Si on veut être sur le marché de demain, il faut être vertueux d'un point de vue environnemental
Vincent Mégret, président de SKF en France
Si l'engagement du groupe pour la décarbonation répond à une exigence morale, il est aussi motivé par des injonctions économiques. Pour les clients, être décarboné est devenu incontournable. Vincent Mégret est le président de SKF en France : "C'est un challenge qui demande beaucoup d'investissements mais c'est aussi une exigence du marché de montrer notre réduction d'empreinte carbone. Si on veut continuer à être un acteur important pour nos clients toute la chaîne exige d'être vertueux". Il précise : "Un constructeur automobile utilise nos roulements à billes pour les roulements de roue au sein du moteur. Lui, il a un bilan carbone à présenter sur son véhicule. Il faut qu'il puisse démontrer que le roulement comme les batteries ont un bilan carbone neutre qui contribue à la performance globale du véhicule. Donc si on veut être sur le marché de demain, il faut être vertueux d'un point de vue environnemental".
Les jeunes veulent travailler pour l'industrie vertueuse
Pour le groupe, l'objectif est la décarbonation du site de Saint-Cyr-sur-Loire d'ici 2027 quand l'objectif de l'Etat est 2030. "Je suis fier parce qu'on a commencé très tôt et depuis on accélère nos efforts chaque année. En plus tout le monde s'y met. On aura baissé de 90 % nos émissions de CO² en 2027 par rapport à 2010. Le reste sera compensé par des contrats d'énergie verte", explique Eric Beghini, le directeur du site de Saint-Cyr-sur-Loire.
Dans le cadre du plan France 2030, l'Etat va verser 6 millions d'euros au site. Le groupe suédois va investir 33 millions d'euros d'ici 2026. "L'investissement est partiellement lié à la décarbonation. C'est d'abord l'installation de nouvelles lignes de production pour les véhicules électriques en substitution des composants que nous faisons aujourd'hui pour les véhicules à moteur thermique qui vont s'arrêter", rappelle Vincent Mégret le président de SKF en France.
Sur ces 6 millions d'euros, 2,5 millions d'euros seront affectés à la rénovation et à l'isolement du bâtiment où seront installées les nouvelles chaînes de production. Des panneaux photovoltaïques seront installés sur le toit.
Entre 2023 et 2027, SKF prévoit d'investir 15 millions supplémentaires pour finir de décarboner le site.
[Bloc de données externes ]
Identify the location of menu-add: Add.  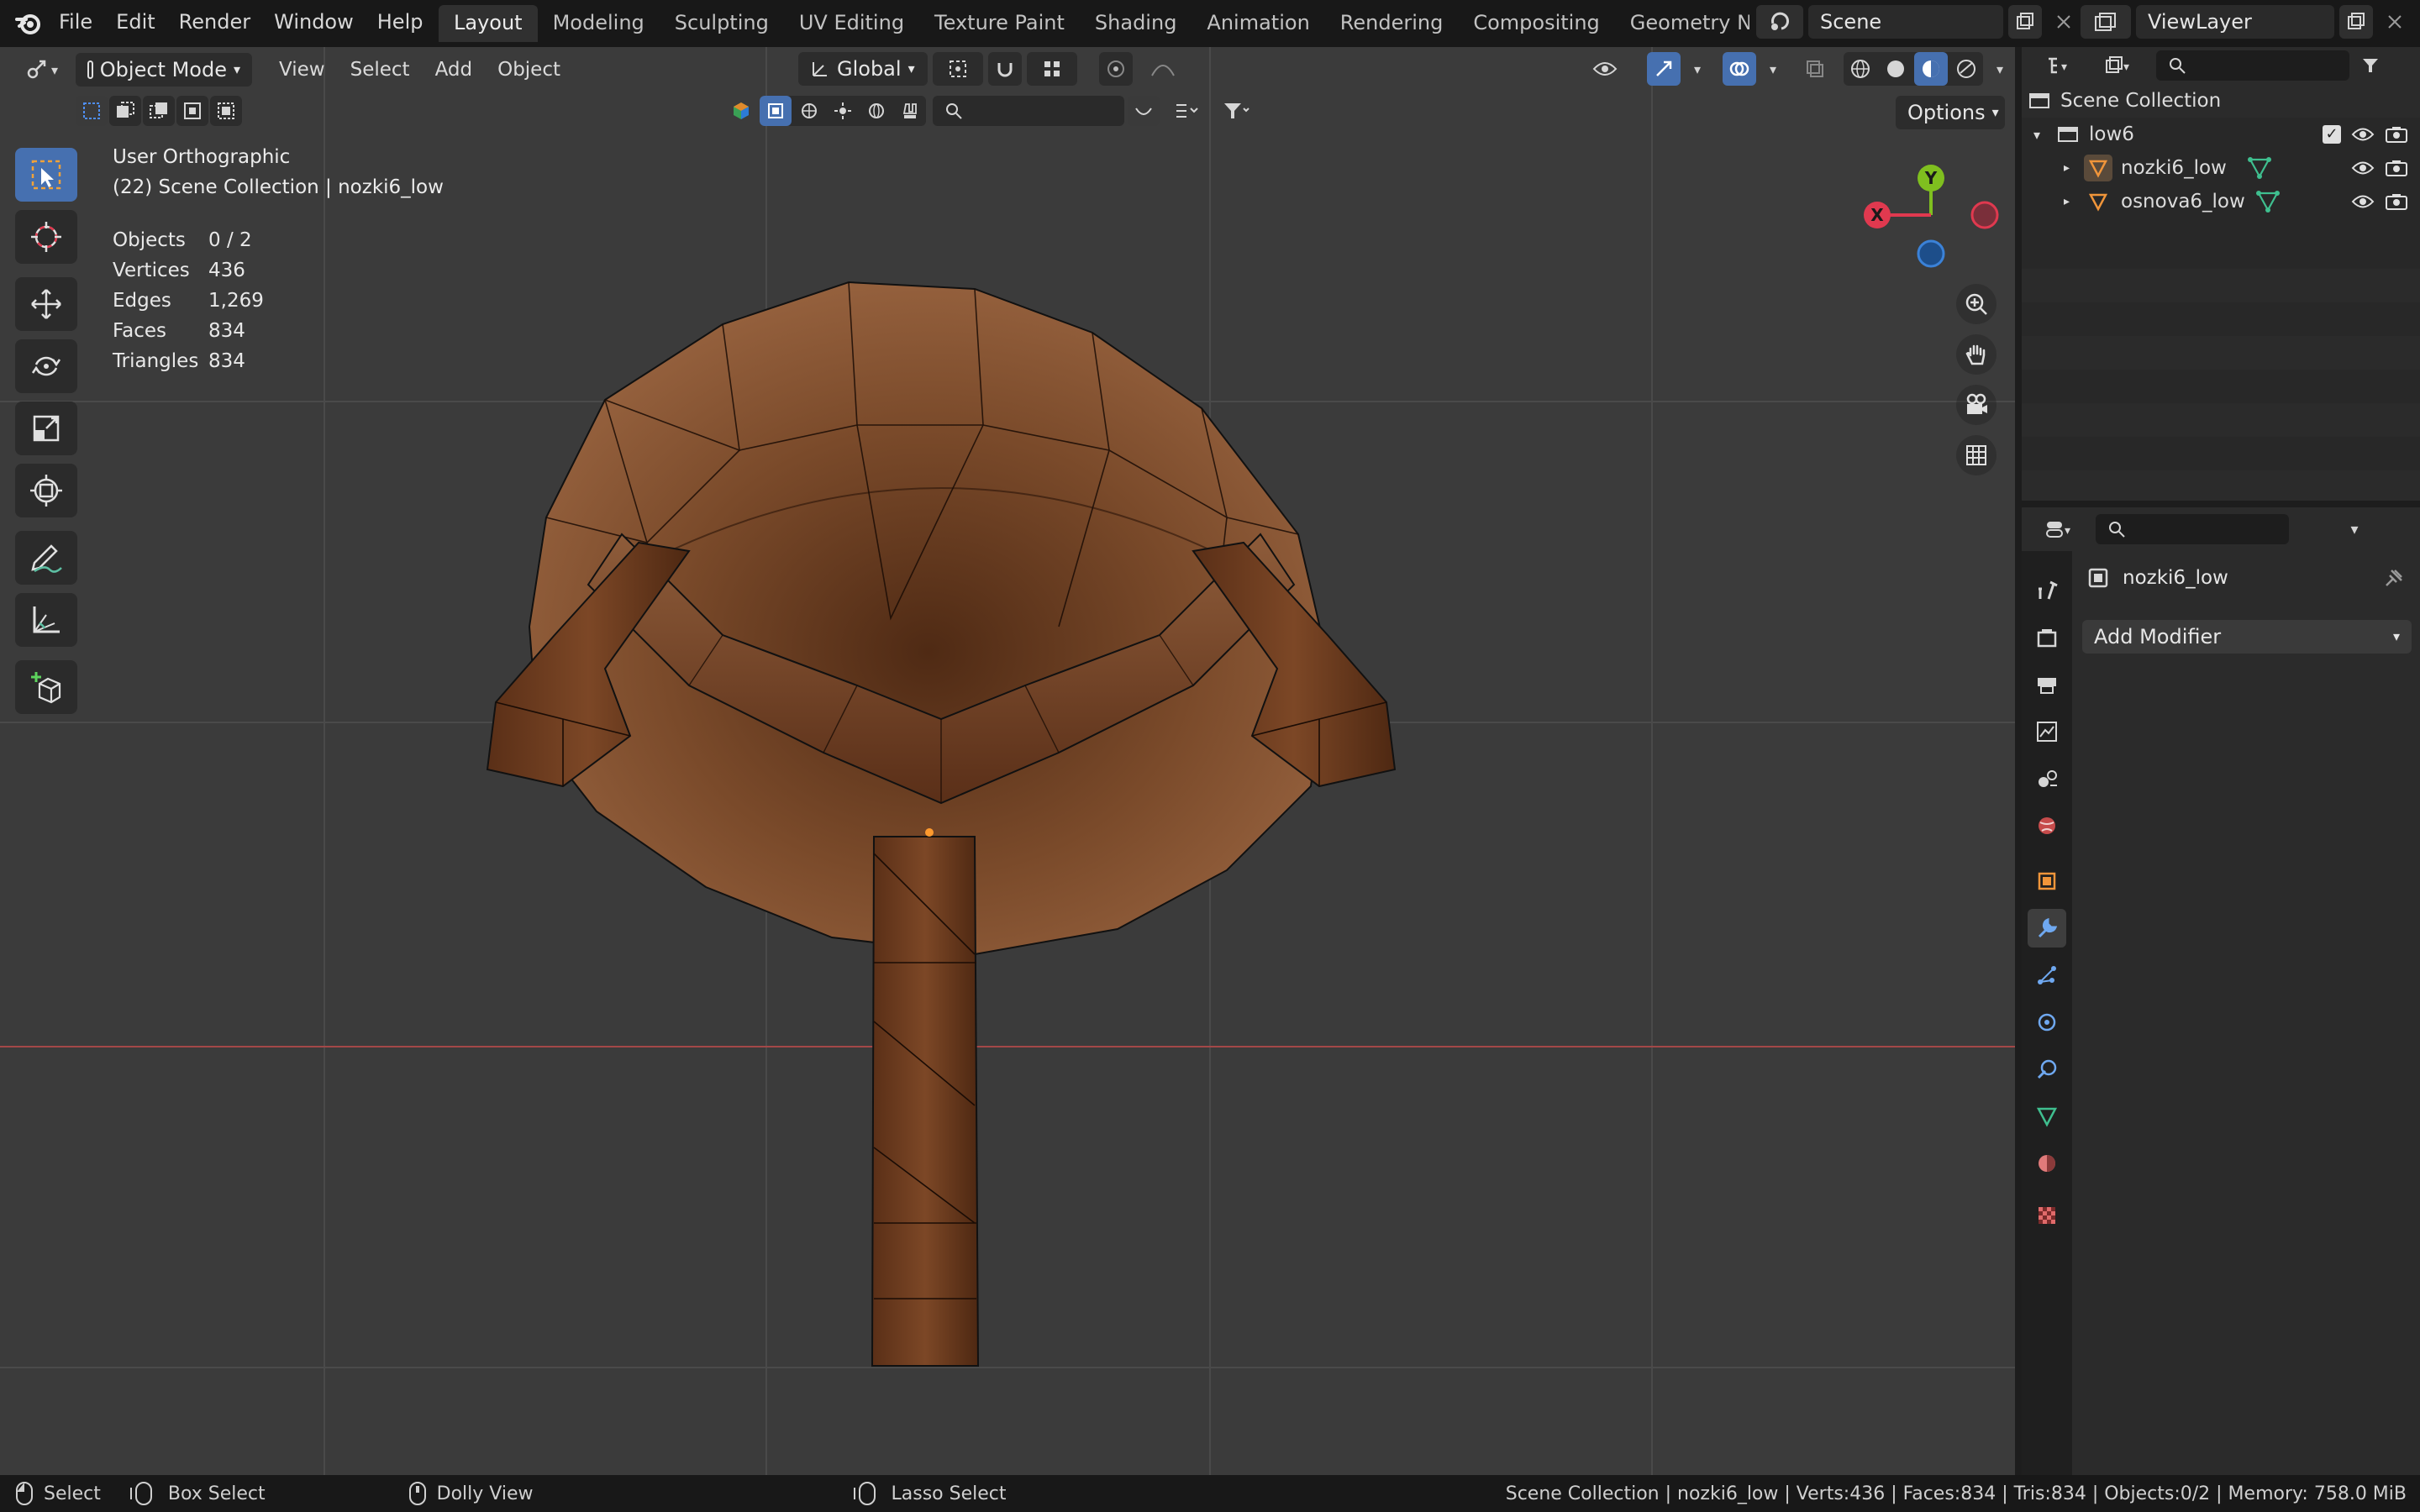
(454, 70).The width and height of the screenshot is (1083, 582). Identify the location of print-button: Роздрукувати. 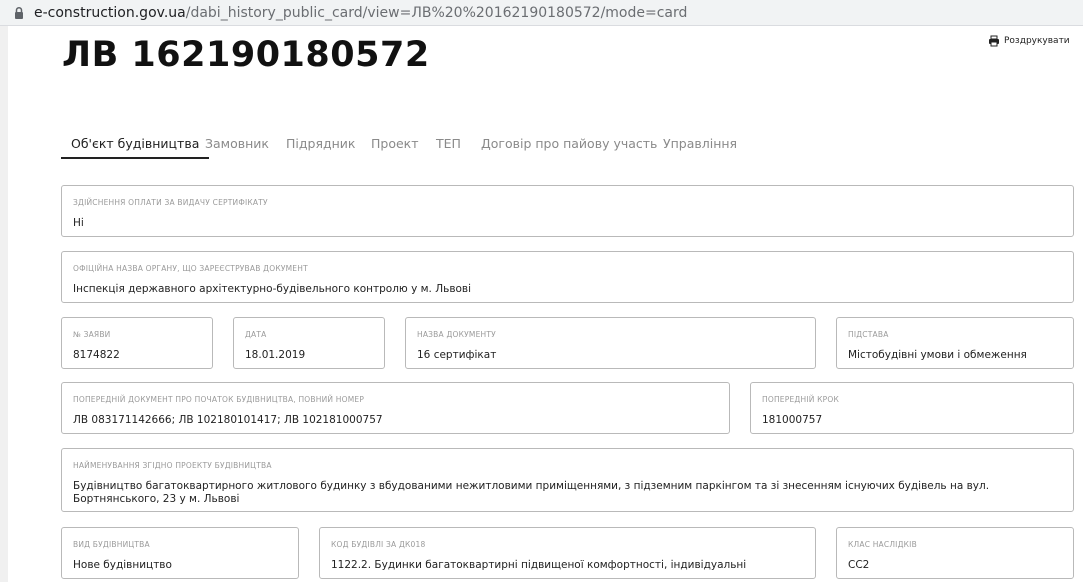
(1029, 41).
Autre enjeu pour SKF qui emploie 2900 salariés en France : rester attractifs pour les jeunes. "Entre 2023 et 2030, 26 % des ouvriers vont partir à la retraite. Les jeunes ont besoin de travailler dans une entreprise qui a du sens. Ils rejettent l'industrie polluante. Si on veut qu'ils viennent travailler chez nous, il faut réussir cette décarbonation", conclut Vincent Mégret.